*** Opening of Provided material ***

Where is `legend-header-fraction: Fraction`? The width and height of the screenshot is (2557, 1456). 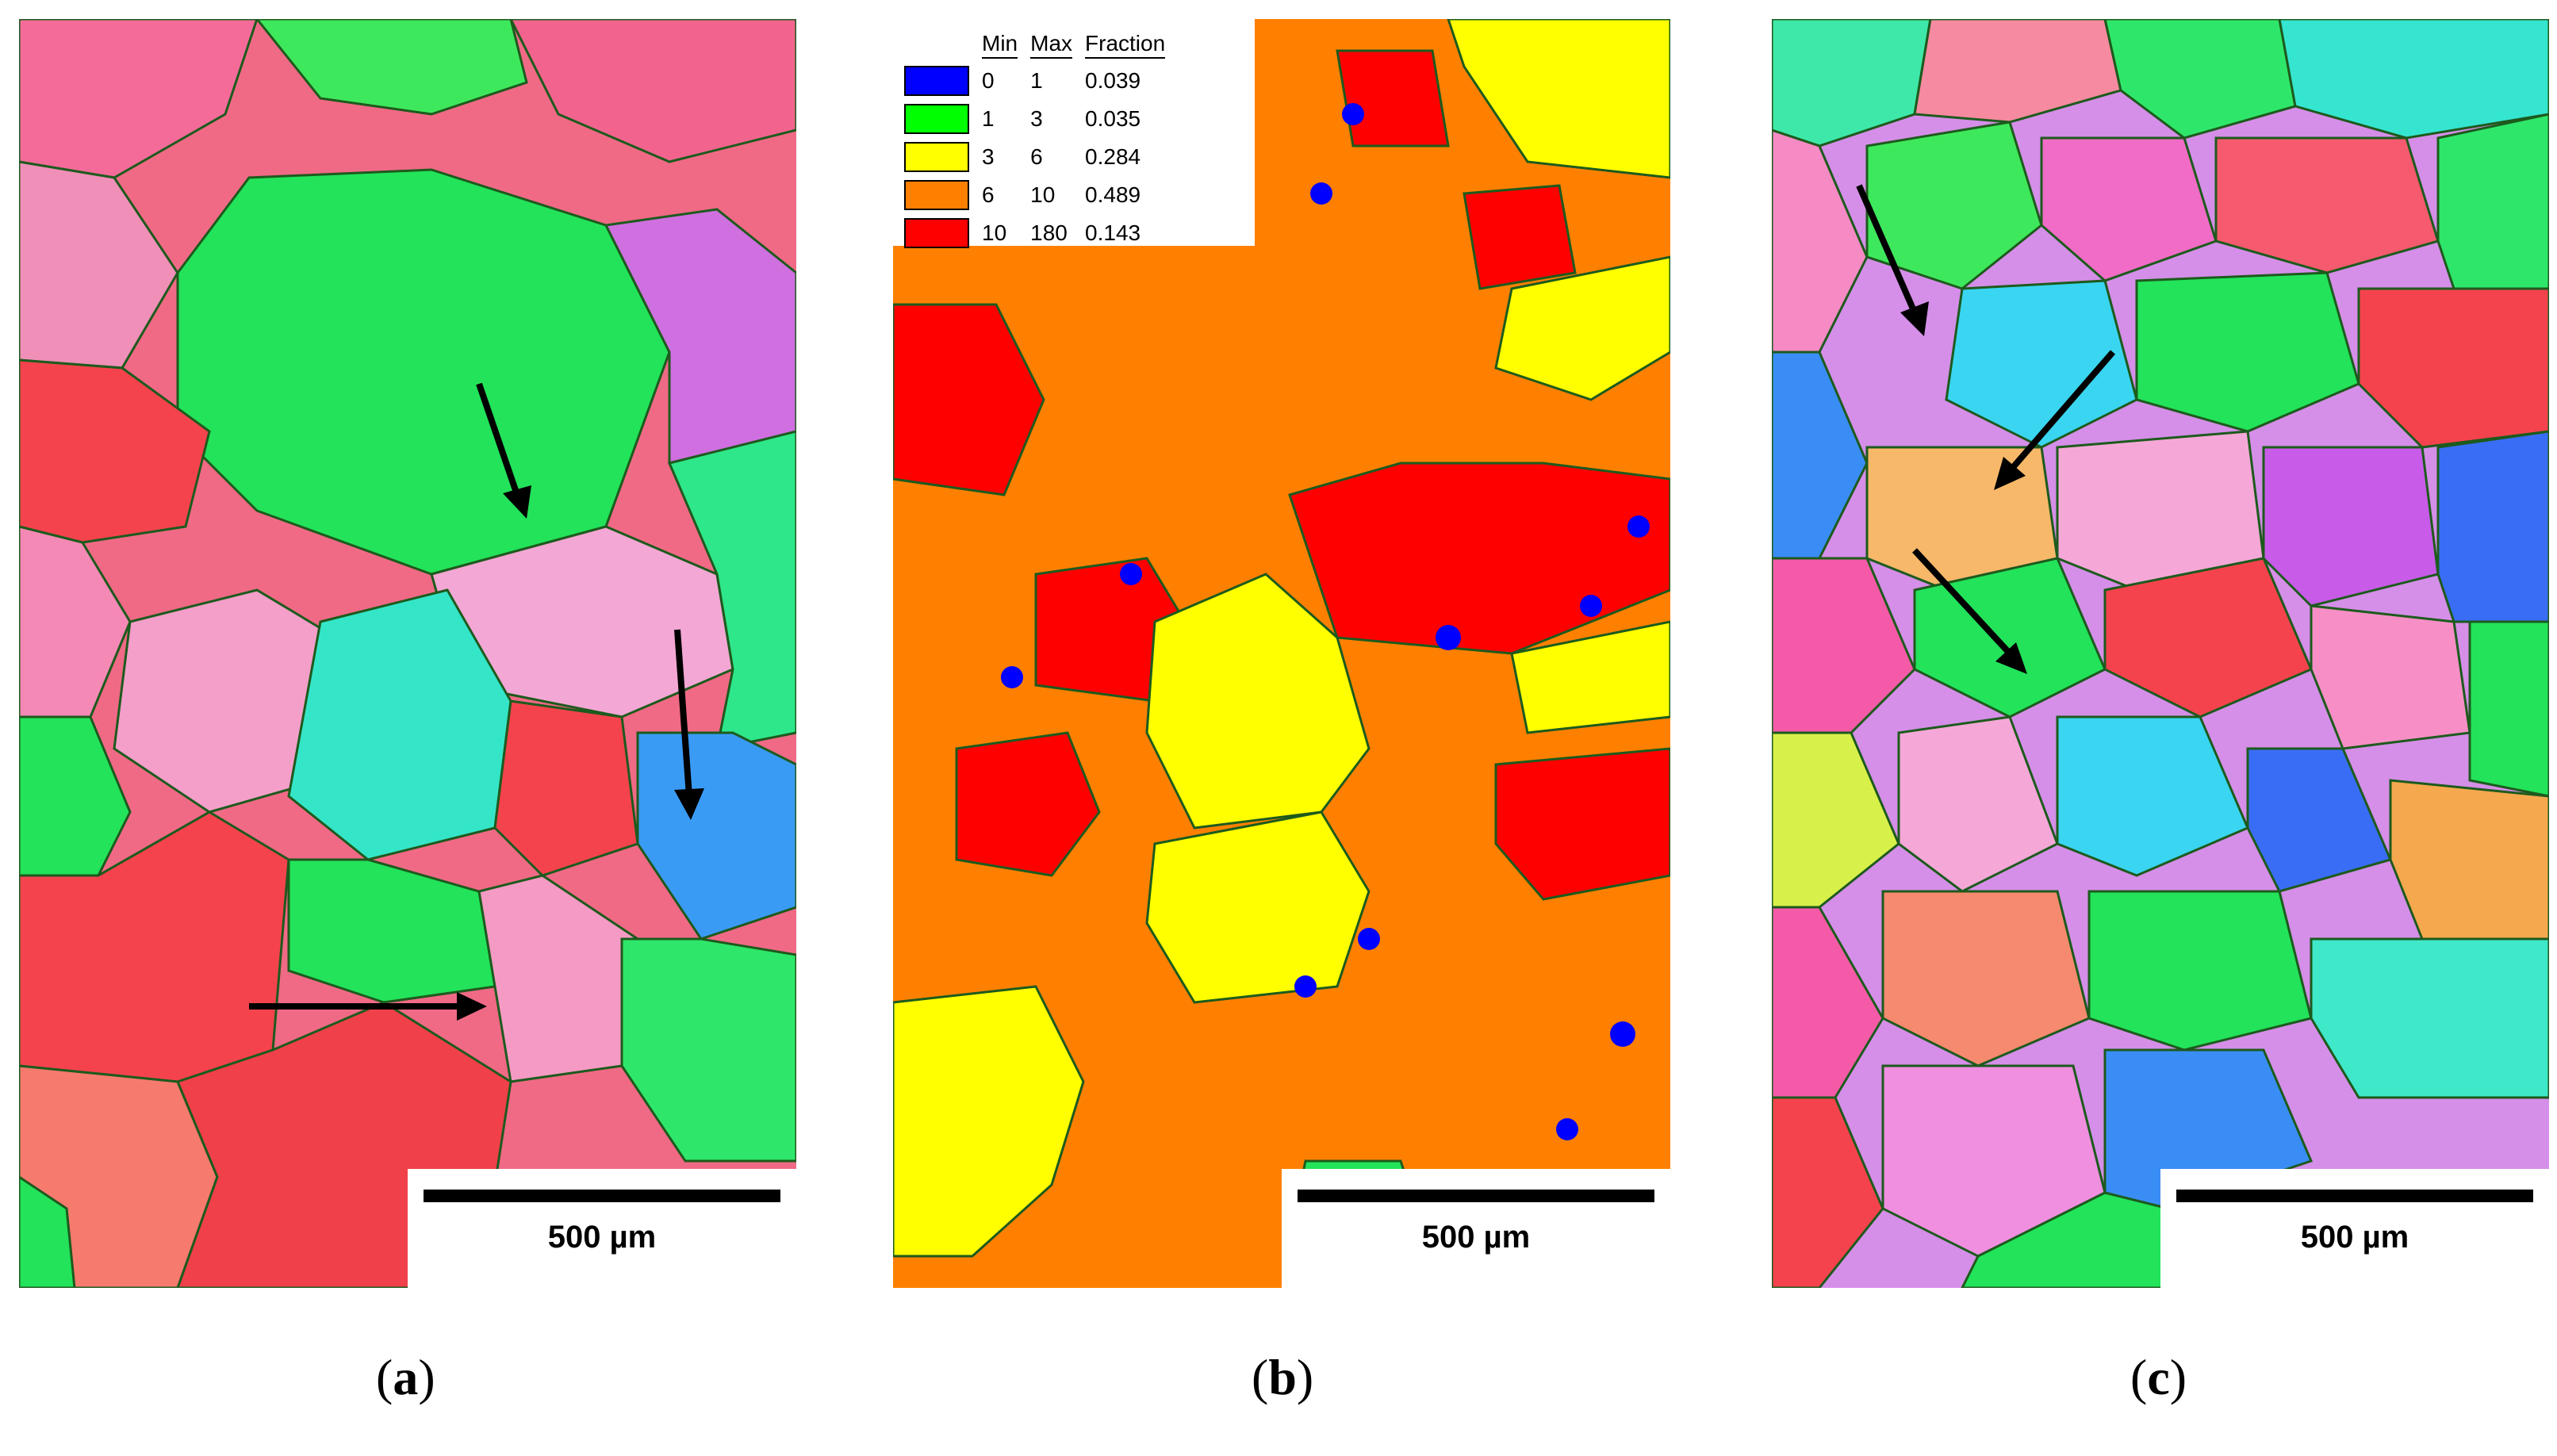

*** Close of Provided material ***
*** Opening of Provided material ***

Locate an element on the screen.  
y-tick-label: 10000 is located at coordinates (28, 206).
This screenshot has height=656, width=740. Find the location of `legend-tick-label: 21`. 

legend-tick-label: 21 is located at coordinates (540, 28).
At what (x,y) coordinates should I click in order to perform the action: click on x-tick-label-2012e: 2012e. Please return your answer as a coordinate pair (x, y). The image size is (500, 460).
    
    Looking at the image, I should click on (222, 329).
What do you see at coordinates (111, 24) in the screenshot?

*** Close of Provided material ***

§ **Task objective**:
Reproduce, without alteration, everything in the entries from the line containing "This screenshot has" down to the line containing "legend-tick-label: 21 is", with both of those lines included.

§ **Expected answer**:
This screenshot has height=656, width=740. Find the location of `legend-tick-label: 21`. 

legend-tick-label: 21 is located at coordinates (540, 28).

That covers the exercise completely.